▶ [PROBLEM DESCRIPTION]
Could you output all of the records below exactly as they appear?
[TASK DATA]
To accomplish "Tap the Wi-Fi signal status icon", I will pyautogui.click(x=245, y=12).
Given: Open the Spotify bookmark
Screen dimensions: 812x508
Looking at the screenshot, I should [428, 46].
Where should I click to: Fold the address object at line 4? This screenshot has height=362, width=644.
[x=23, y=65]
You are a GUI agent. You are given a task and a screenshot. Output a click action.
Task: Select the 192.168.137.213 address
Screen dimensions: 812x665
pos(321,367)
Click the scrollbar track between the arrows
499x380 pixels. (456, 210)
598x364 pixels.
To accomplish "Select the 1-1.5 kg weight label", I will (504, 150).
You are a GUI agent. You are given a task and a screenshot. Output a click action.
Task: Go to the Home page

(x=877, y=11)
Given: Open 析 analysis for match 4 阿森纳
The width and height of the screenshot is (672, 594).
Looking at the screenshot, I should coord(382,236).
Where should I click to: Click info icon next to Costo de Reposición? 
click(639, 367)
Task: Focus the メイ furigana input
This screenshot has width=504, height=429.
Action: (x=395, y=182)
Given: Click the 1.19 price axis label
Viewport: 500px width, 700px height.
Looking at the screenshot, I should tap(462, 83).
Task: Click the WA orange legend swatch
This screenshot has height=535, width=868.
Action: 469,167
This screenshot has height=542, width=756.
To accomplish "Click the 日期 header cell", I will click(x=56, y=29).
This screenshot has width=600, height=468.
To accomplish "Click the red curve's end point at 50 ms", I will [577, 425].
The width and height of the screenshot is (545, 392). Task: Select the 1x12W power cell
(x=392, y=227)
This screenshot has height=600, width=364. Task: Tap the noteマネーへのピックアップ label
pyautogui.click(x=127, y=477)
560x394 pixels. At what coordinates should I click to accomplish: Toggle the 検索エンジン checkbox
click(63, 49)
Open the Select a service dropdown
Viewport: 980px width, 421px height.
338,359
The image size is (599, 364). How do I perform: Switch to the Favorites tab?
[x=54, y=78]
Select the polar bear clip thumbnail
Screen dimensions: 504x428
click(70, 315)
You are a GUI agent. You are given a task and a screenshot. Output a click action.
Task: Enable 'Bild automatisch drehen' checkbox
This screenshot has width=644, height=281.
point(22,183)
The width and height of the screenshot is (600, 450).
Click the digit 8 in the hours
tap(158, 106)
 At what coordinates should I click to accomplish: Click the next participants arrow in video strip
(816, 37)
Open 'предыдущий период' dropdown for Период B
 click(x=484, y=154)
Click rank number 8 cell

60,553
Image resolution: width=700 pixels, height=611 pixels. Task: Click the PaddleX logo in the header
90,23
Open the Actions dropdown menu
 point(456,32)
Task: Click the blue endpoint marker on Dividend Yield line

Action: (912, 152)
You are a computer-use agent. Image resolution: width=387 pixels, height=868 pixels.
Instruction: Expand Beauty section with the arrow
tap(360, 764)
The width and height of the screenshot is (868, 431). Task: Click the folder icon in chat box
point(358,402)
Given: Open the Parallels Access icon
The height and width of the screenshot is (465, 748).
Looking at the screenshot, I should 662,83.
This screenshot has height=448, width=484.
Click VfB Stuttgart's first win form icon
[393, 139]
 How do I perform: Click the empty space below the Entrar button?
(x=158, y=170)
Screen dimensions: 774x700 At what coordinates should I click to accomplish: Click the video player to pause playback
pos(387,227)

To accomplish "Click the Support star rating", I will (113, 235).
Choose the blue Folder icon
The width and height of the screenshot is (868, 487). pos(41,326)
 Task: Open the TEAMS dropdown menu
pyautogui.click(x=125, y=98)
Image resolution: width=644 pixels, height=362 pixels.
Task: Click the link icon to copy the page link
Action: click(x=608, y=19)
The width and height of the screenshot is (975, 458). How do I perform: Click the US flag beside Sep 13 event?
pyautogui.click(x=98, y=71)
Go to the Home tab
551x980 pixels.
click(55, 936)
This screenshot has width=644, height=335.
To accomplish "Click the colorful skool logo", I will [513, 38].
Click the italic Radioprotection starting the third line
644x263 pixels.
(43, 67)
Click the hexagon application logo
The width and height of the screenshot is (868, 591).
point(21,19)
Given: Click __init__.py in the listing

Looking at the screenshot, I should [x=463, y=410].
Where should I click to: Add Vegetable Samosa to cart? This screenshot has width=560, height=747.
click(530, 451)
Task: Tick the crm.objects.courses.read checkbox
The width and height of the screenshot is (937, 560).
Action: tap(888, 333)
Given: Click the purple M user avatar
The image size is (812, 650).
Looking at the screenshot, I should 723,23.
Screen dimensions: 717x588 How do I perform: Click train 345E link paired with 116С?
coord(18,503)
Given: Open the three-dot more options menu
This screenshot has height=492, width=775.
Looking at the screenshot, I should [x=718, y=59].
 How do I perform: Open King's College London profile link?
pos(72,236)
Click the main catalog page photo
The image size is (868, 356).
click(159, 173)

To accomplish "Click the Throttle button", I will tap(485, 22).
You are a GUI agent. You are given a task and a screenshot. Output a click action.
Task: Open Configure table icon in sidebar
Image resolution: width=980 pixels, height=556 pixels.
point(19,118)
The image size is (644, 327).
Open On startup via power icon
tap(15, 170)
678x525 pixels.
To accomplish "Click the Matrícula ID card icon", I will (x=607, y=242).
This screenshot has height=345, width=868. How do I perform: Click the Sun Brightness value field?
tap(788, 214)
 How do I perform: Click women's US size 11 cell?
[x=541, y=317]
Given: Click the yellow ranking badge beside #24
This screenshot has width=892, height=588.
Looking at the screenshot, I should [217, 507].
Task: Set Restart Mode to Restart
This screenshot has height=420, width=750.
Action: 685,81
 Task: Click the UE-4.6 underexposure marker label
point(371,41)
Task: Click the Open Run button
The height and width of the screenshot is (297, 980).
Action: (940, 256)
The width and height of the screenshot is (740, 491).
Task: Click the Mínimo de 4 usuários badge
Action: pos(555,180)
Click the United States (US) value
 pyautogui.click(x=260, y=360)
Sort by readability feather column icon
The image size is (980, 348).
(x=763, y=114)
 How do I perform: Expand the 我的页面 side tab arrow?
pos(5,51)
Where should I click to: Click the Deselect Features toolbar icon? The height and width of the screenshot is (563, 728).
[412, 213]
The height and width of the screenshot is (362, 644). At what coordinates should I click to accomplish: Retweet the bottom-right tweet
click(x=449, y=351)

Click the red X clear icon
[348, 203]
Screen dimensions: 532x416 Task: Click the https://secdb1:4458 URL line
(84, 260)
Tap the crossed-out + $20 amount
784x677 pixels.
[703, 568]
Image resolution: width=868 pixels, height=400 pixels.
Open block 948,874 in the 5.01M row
[/TASK DATA]
▶ [ANSWER BOX]
To accomplish "Tap the Wi-Fi signal status icon", I will pyautogui.click(x=245, y=12).
Given: Open the Spotify bookmark
Screen dimensions: 812x508
Looking at the screenshot, I should [428, 46].
Where should I click to: Fold the address object at line 4? This screenshot has height=362, width=644.
[x=23, y=65]
You are a GUI agent. You are given a task and a screenshot. Output a click action.
Task: Select the 192.168.137.213 address
Screen dimensions: 812x665
pos(321,367)
Click the scrollbar track between the arrows
499x380 pixels. (456, 210)
598x364 pixels.
To accomplish "Select the 1-1.5 kg weight label", I will (504, 150).
You are a GUI agent. You are given a task and a screenshot. Output a click action.
Task: Go to the Home page

(x=877, y=11)
Given: Open 析 analysis for match 4 阿森纳
The width and height of the screenshot is (672, 594).
Looking at the screenshot, I should coord(382,236).
Where should I click to: Click info icon next to Costo de Reposición? 
click(639, 367)
Task: Focus the メイ furigana input
This screenshot has width=504, height=429.
Action: (x=395, y=182)
Given: Click the 1.19 price axis label
Viewport: 500px width, 700px height.
Looking at the screenshot, I should tap(462, 83).
Task: Click the WA orange legend swatch
This screenshot has height=535, width=868.
Action: 469,167
This screenshot has height=542, width=756.
To accomplish "Click the 日期 header cell", I will click(x=56, y=29).
This screenshot has width=600, height=468.
To accomplish "Click the red curve's end point at 50 ms", I will [577, 425].
The width and height of the screenshot is (545, 392). Task: Select the 1x12W power cell
(x=392, y=227)
This screenshot has height=600, width=364. Task: Tap the noteマネーへのピックアップ label
pyautogui.click(x=127, y=477)
560x394 pixels. At what coordinates should I click to accomplish: Toggle the 検索エンジン checkbox
click(63, 49)
Open the Select a service dropdown
Viewport: 980px width, 421px height.
338,359
The image size is (599, 364). How do I perform: Switch to the Favorites tab?
[x=54, y=78]
Select the polar bear clip thumbnail
Screen dimensions: 504x428
click(70, 315)
You are a GUI agent. You are given a task and a screenshot. Output a click action.
Task: Enable 'Bild automatisch drehen' checkbox
This screenshot has width=644, height=281.
point(22,183)
The width and height of the screenshot is (600, 450).
Click the digit 8 in the hours
tap(158, 106)
 At what coordinates should I click to accomplish: Click the next participants arrow in video strip
(816, 37)
Open 'предыдущий период' dropdown for Период B
 click(x=484, y=154)
Click rank number 8 cell

60,553
Image resolution: width=700 pixels, height=611 pixels. Task: Click the PaddleX logo in the header
90,23
Open the Actions dropdown menu
 point(456,32)
Task: Click the blue endpoint marker on Dividend Yield line

Action: (912, 152)
You are a computer-use agent. Image resolution: width=387 pixels, height=868 pixels.
Instruction: Expand Beauty section with the arrow
tap(360, 764)
The width and height of the screenshot is (868, 431). Task: Click the folder icon in chat box
point(358,402)
Given: Open the Parallels Access icon
The height and width of the screenshot is (465, 748).
Looking at the screenshot, I should 662,83.
This screenshot has height=448, width=484.
Click VfB Stuttgart's first win form icon
[393, 139]
 How do I perform: Click the empty space below the Entrar button?
(x=158, y=170)
Screen dimensions: 774x700 At what coordinates should I click to accomplish: Click the video player to pause playback
pos(387,227)

To accomplish "Click the Support star rating", I will (113, 235).
Choose the blue Folder icon
The width and height of the screenshot is (868, 487). pos(41,326)
 Task: Open the TEAMS dropdown menu
pyautogui.click(x=125, y=98)
Image resolution: width=644 pixels, height=362 pixels.
Task: Click the link icon to copy the page link
Action: click(x=608, y=19)
The width and height of the screenshot is (975, 458). How do I perform: Click the US flag beside Sep 13 event?
pyautogui.click(x=98, y=71)
Go to the Home tab
551x980 pixels.
click(55, 936)
This screenshot has width=644, height=335.
To accomplish "Click the colorful skool logo", I will [513, 38].
Click the italic Radioprotection starting the third line
644x263 pixels.
(43, 67)
Click the hexagon application logo
The width and height of the screenshot is (868, 591).
point(21,19)
Given: Click __init__.py in the listing

Looking at the screenshot, I should [x=463, y=410].
Where should I click to: Add Vegetable Samosa to cart? This screenshot has width=560, height=747.
click(530, 451)
Task: Tick the crm.objects.courses.read checkbox
The width and height of the screenshot is (937, 560).
Action: tap(888, 333)
Given: Click the purple M user avatar
The image size is (812, 650).
Looking at the screenshot, I should 723,23.
Screen dimensions: 717x588 How do I perform: Click train 345E link paired with 116С?
coord(18,503)
Given: Open the three-dot more options menu
This screenshot has height=492, width=775.
Looking at the screenshot, I should [x=718, y=59].
 How do I perform: Open King's College London profile link?
pos(72,236)
Click the main catalog page photo
The image size is (868, 356).
click(159, 173)

To accomplish "Click the Throttle button", I will tap(485, 22).
You are a GUI agent. You are given a task and a screenshot. Output a click action.
Task: Open Configure table icon in sidebar
Image resolution: width=980 pixels, height=556 pixels.
point(19,118)
The image size is (644, 327).
Open On startup via power icon
tap(15, 170)
678x525 pixels.
To accomplish "Click the Matrícula ID card icon", I will (x=607, y=242).
This screenshot has height=345, width=868. How do I perform: Click the Sun Brightness value field?
tap(788, 214)
 How do I perform: Click women's US size 11 cell?
[x=541, y=317]
Given: Click the yellow ranking badge beside #24
This screenshot has width=892, height=588.
Looking at the screenshot, I should [217, 507].
Task: Set Restart Mode to Restart
This screenshot has height=420, width=750.
Action: 685,81
 Task: Click the UE-4.6 underexposure marker label
point(371,41)
Task: Click the Open Run button
The height and width of the screenshot is (297, 980).
Action: (940, 256)
The width and height of the screenshot is (740, 491).
Task: Click the Mínimo de 4 usuários badge
Action: pos(555,180)
Click the United States (US) value
 pyautogui.click(x=260, y=360)
Sort by readability feather column icon
The image size is (980, 348).
(x=763, y=114)
 How do I perform: Expand the 我的页面 side tab arrow?
pos(5,51)
Where should I click to: Click the Deselect Features toolbar icon? The height and width of the screenshot is (563, 728).
[412, 213]
The height and width of the screenshot is (362, 644). At what coordinates should I click to accomplish: Retweet the bottom-right tweet
click(x=449, y=351)

Click the red X clear icon
[348, 203]
Screen dimensions: 532x416 Task: Click the https://secdb1:4458 URL line
(84, 260)
Tap the crossed-out + $20 amount
784x677 pixels.
[703, 568]
Image resolution: width=868 pixels, height=400 pixels.
Open block 948,874 in the 5.01M row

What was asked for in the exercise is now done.